= YOUR ASSIGNMENT =
Could you give the records below again exactly, without the pictures?

(Saved entries)

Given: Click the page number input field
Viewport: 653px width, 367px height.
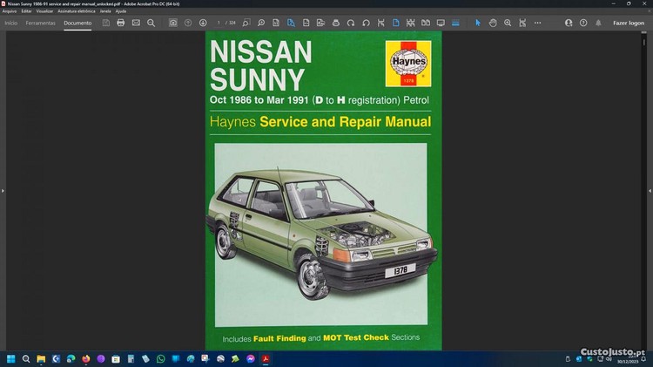Looking at the screenshot, I should point(220,23).
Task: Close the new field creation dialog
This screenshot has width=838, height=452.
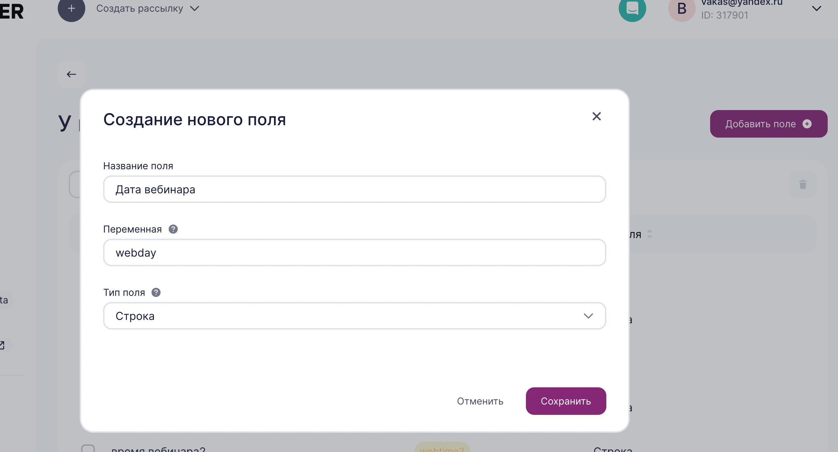Action: click(x=596, y=116)
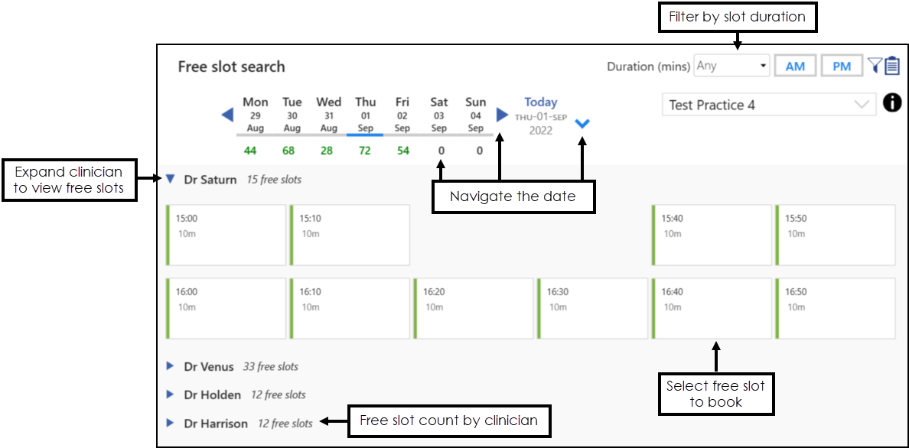
Task: Select Fri 02 Sep in date strip
Action: click(x=402, y=115)
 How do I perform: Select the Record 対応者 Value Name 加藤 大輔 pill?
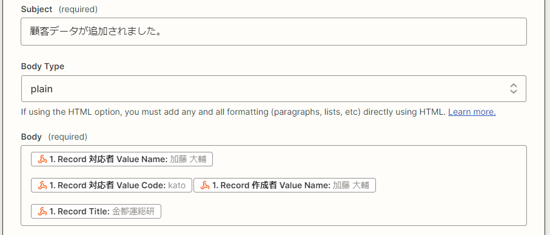point(122,160)
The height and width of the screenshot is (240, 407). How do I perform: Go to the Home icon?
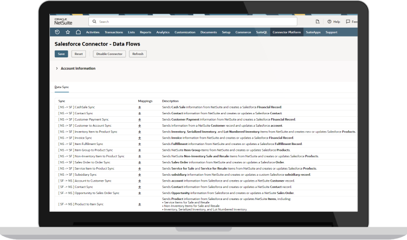(78, 32)
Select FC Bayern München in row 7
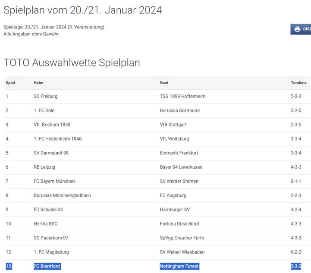The height and width of the screenshot is (273, 311). click(54, 181)
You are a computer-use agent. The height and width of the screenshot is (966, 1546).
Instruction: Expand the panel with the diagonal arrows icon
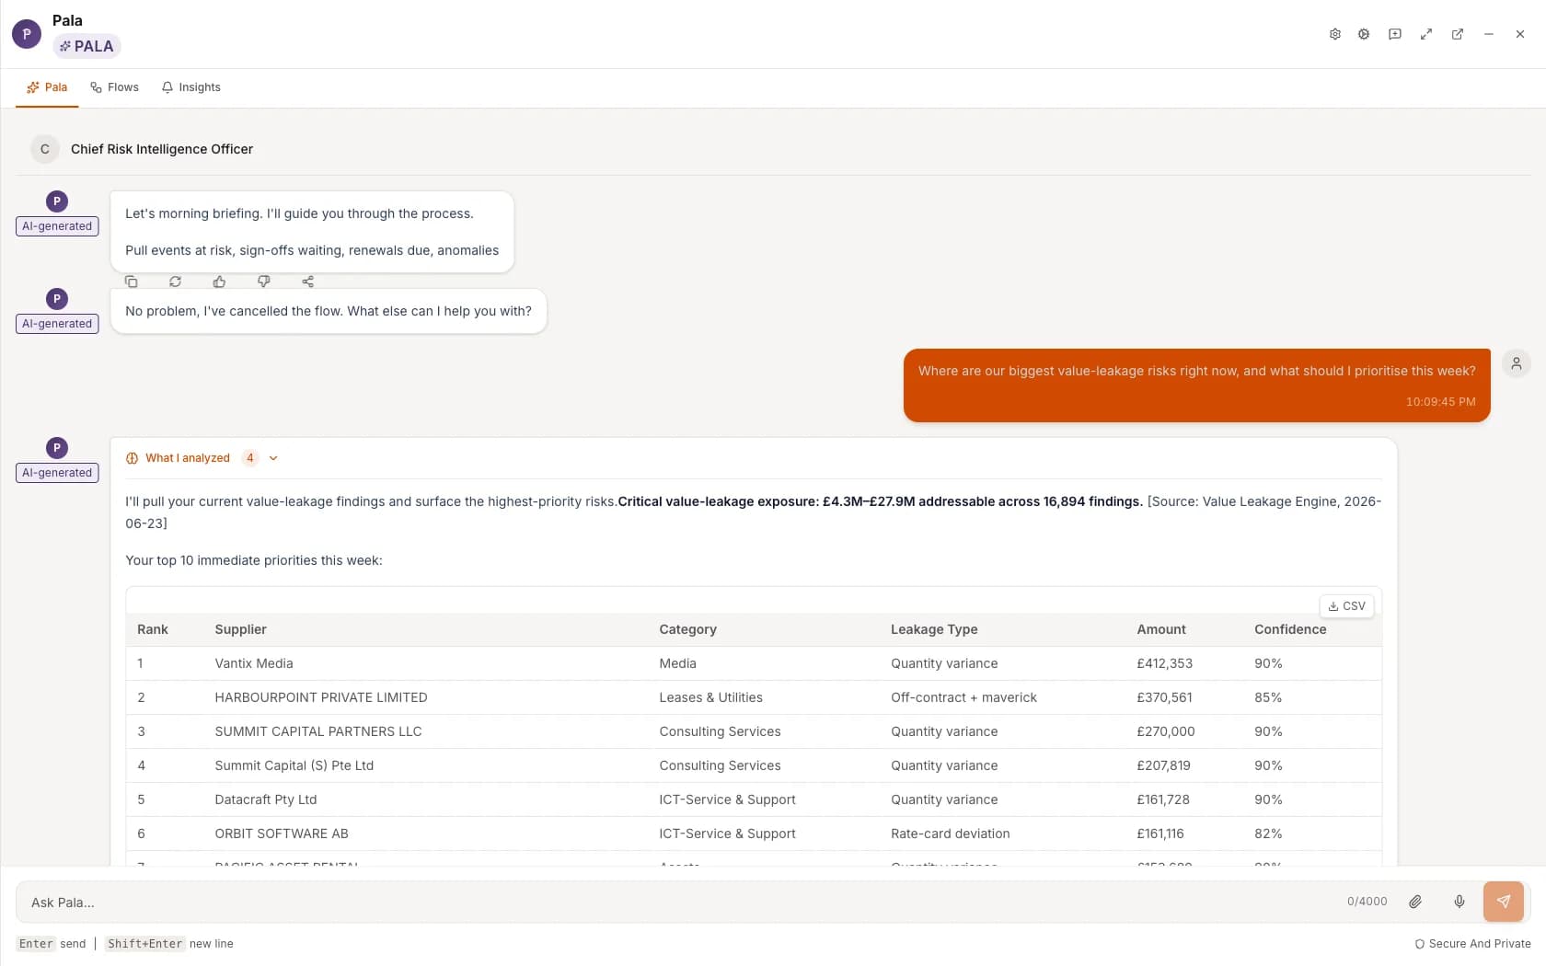tap(1426, 34)
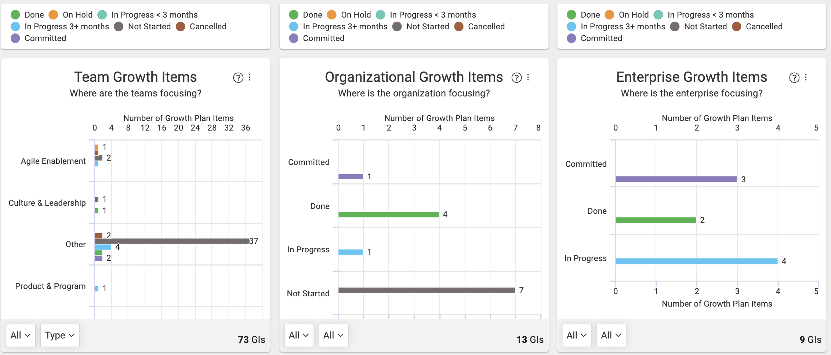Click Committed legend dot in Team panel
The image size is (831, 355).
(15, 38)
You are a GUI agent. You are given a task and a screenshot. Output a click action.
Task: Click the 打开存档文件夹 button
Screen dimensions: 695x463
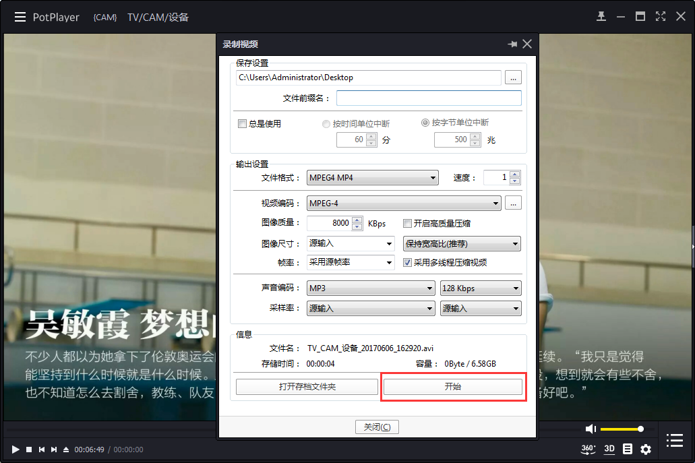[x=307, y=387]
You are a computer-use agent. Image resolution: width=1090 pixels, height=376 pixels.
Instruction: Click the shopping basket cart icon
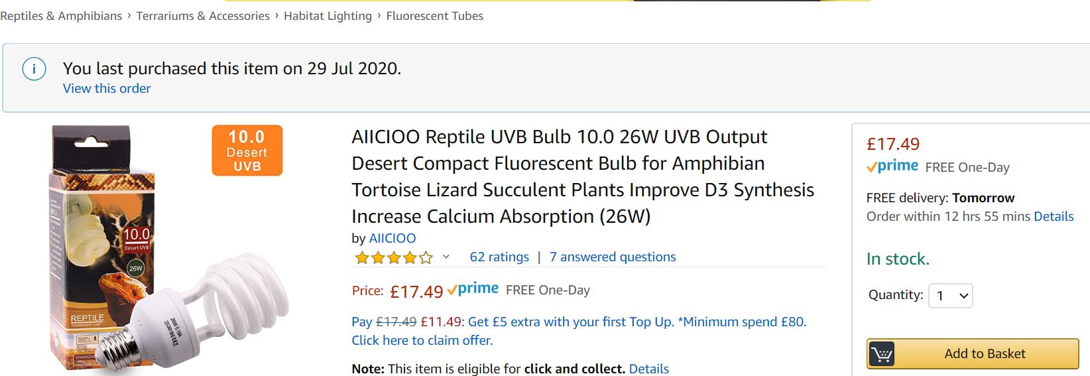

= TASK SOLUTION =
Given: Click the page number input field
Viewport: 653px width, 367px height.
Looking at the screenshot, I should point(220,23).
Task: Close the new field creation dialog
This screenshot has width=838, height=452.
Action: click(x=596, y=116)
Task: Select Fri 02 Sep in date strip
Action: click(x=402, y=115)
 How do I perform: Select the Record 対応者 Value Name 加藤 大輔 pill?
point(122,160)
The height and width of the screenshot is (240, 407). How do I perform: Go to the Home icon?
(78, 32)
Select FC Bayern München in row 7
The height and width of the screenshot is (273, 311). click(54, 181)
You are a computer-use agent. The height and width of the screenshot is (966, 1546).
Instruction: Expand the panel with the diagonal arrows icon
tap(1426, 34)
Click Committed legend dot in Team panel
The image size is (831, 355).
(15, 38)
You are a GUI agent. You are given a task and a screenshot. Output a click action.
Task: Click the 打开存档文件夹 button
Screen dimensions: 695x463
[x=307, y=387]
You are a computer-use agent. Image resolution: width=1090 pixels, height=376 pixels.
Instruction: Click the shopping basket cart icon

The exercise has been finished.